Vinte anos se passaram desde aquela visita. Confesso desconhecer o destino das famílias, tampouco saberia dizer se a professora Judite conseguiu realizar o sonho dela. Fato curioso é que, duas décadas depois, vejo-me novamente diante de uma comunidade quilombola, uma professora cheia de sonhos e o mesmo intelectual negro. Agora trata-se do Barro Preto, um quilombo urbano localizado em Jequié, município também do Sudoeste baiano. Professora e escritora, Jessika de Oliveira criou e coordena o Clube da Leitura Preta no Quilombo, que há mais de ano vem movimentando estudantes dos ensinos fundamental e médio da cidade. O projeto funciona, coincidentemente, na Escola Quilombola Doutor Milton Santos!


				
					O quilombo, a professora e o intelectual
Foto: Jessika de Oliveira | coord Clube de Leitura Preta

Entre as atividades do clube está, justamente, uma biblioteca formada somente por autoras e autores negros. Livros de Silvio Almeida, Bianca Santana, Carolina Maria de Jesus, Conceição Evaristo, Jeferson Tenório, entre outros, estão entre os preferidos. Obras que, segundo a professora, “são ferramentas indispensáveis nas discussões acerca do racismo e do patriarcado”, por exemplo, e “fundamentais para o letramento racial dos estudantes”.

Algumas vezes por semana, sempre no finalzinho da tarde, professora e alunos reúnem-se para ler, debater, trocar. Refletem, questionam, querem respostas (e soluções!) para problemas como a evasão escolar e a violência no entorno do quilombo. Nessa toada já criaram um concurso de redação, participaram de feira literária. A ideia, agora, é organizar o sarau “Nada da gente sem a gente” e, mais adiante, publicar um e-book.

Exemplo, portanto, de uma escola que debate, problematiza a realidade em que está inserida a partir de variados olhares e pontos de vista. No caso da escola quilombola, a partir de um olhar decolonial. O próprio Milton Santos destaca esse protagonismo.

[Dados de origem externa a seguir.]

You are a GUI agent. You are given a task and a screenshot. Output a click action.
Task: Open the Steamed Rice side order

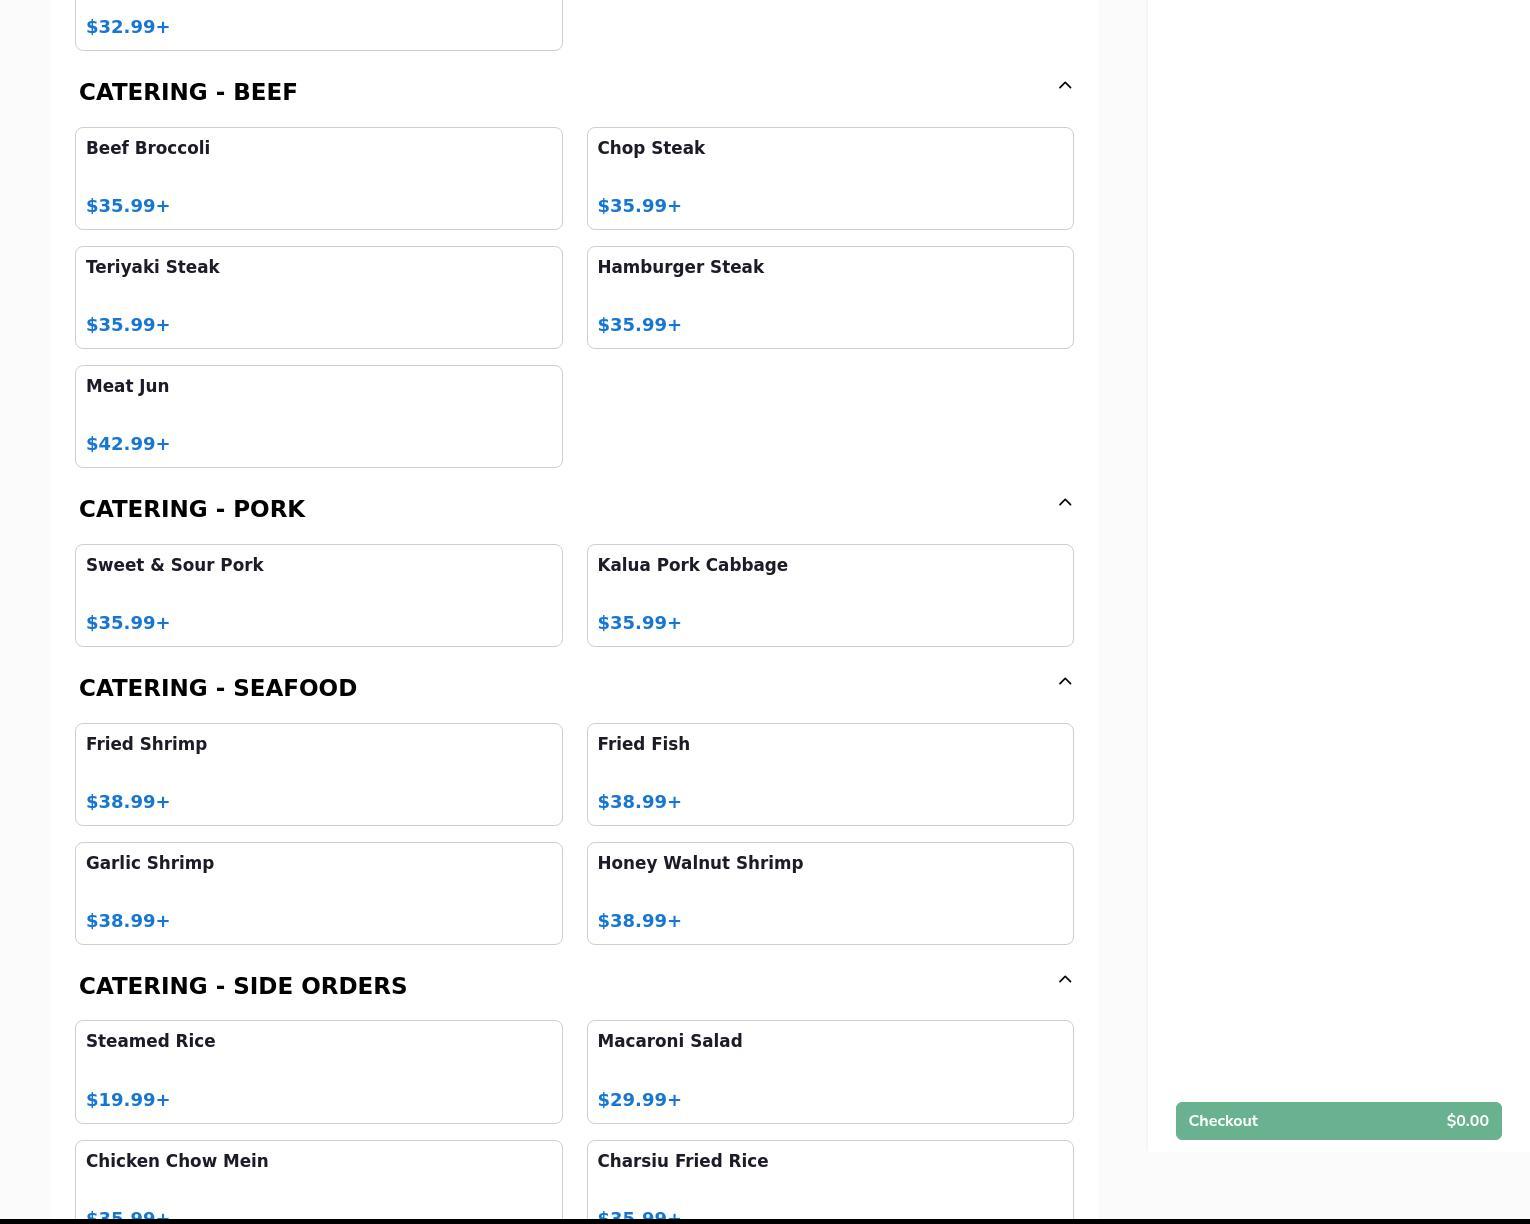click(318, 1071)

Defensor da ideia do uso político de um território, escreveu um primoroso artigo para o jornal Folha de São Paulo no ano 2000. O texto entitulado“Ser Negro no Brasil hoje” traz: “ Ser negro no Brasil é frequentemente ser objeto de um olhar vesgo e ambíguo, (...) enviesado (...). Enfrentar a questão seria, então, em primeiro lugar, criar a possibilidade de reequacioná-la (...), e aqui entra o papel da escola (...)”.